### AIM OF THE TASK
Lay out as a numbered list everything from the line containing "The height and" down to the end of the items, skipping blank lines and leaving out the pictures.

Items from a screen grounding dataset
____________________

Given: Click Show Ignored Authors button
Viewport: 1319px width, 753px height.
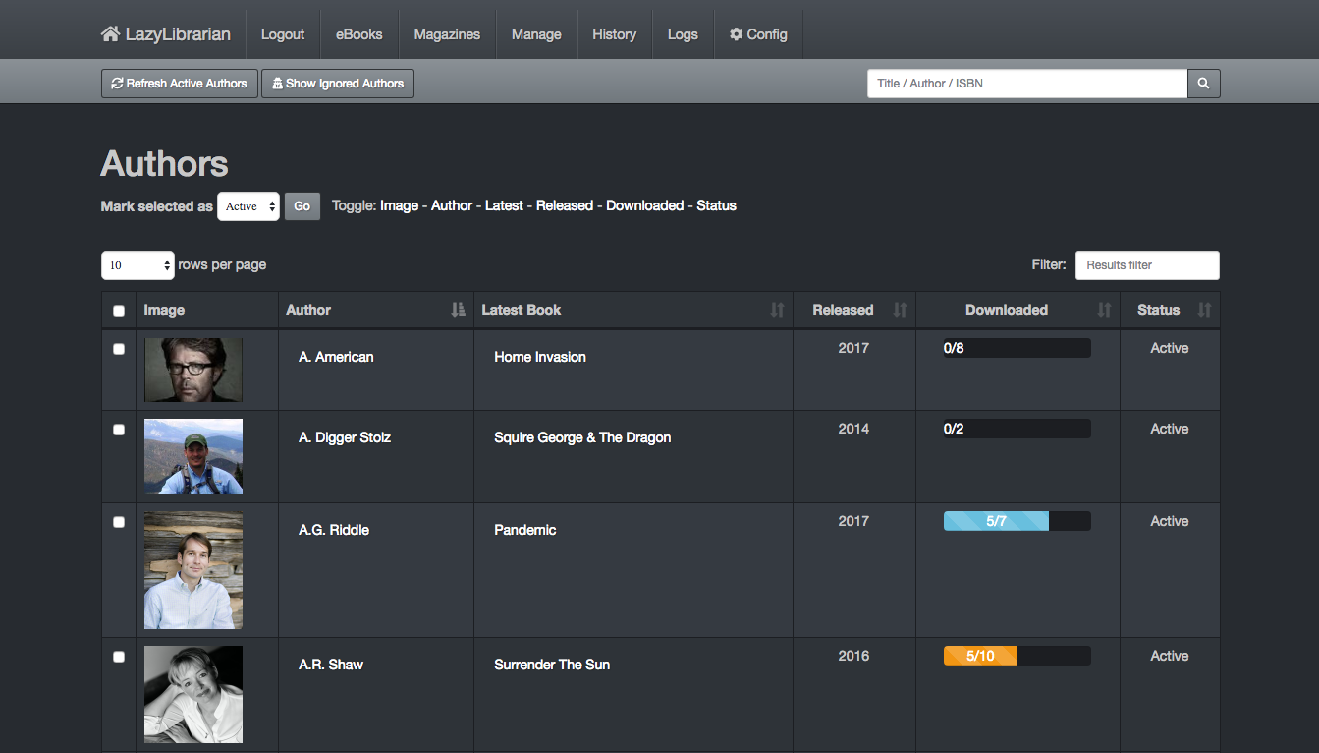Looking at the screenshot, I should click(x=338, y=84).
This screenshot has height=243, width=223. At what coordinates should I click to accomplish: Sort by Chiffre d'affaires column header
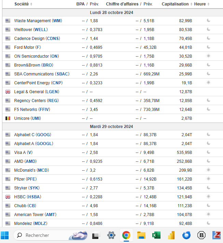point(122,4)
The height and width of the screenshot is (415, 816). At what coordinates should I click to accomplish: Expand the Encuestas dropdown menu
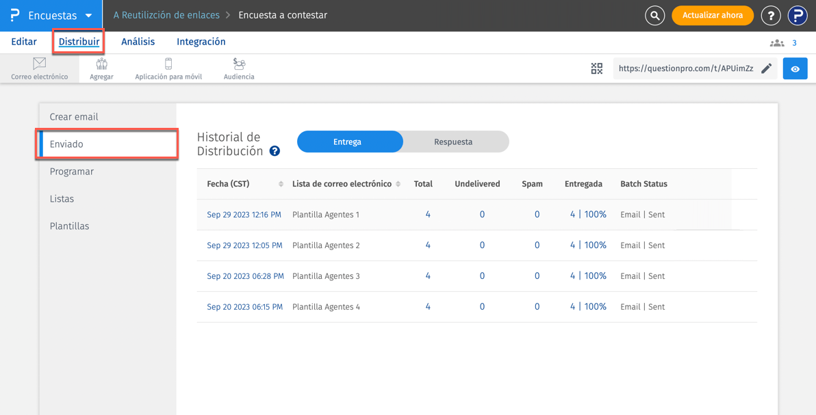88,16
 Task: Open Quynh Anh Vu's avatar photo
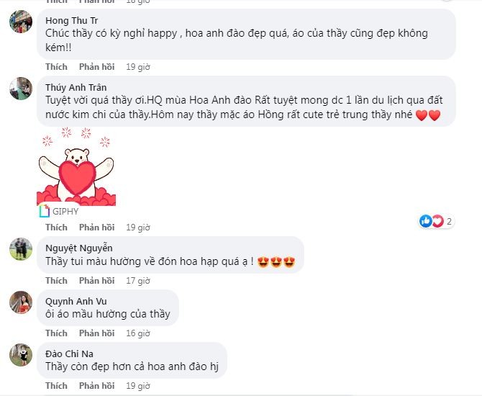click(21, 302)
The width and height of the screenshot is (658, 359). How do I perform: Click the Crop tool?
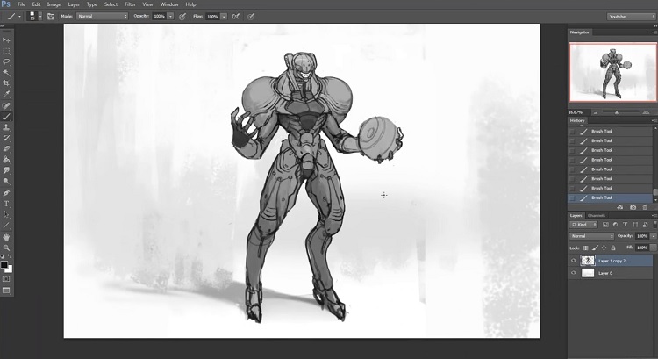pos(7,83)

____________________

### REPLY
1. The height and width of the screenshot is (415, 816). At what coordinates should I click to accomplish: Expand the Encuestas dropdown menu
2. 88,16
3.  Task: Open Quynh Anh Vu's avatar photo
4. click(21, 302)
5. The width and height of the screenshot is (658, 359). How do I perform: Click the Crop tool?
6. pos(7,83)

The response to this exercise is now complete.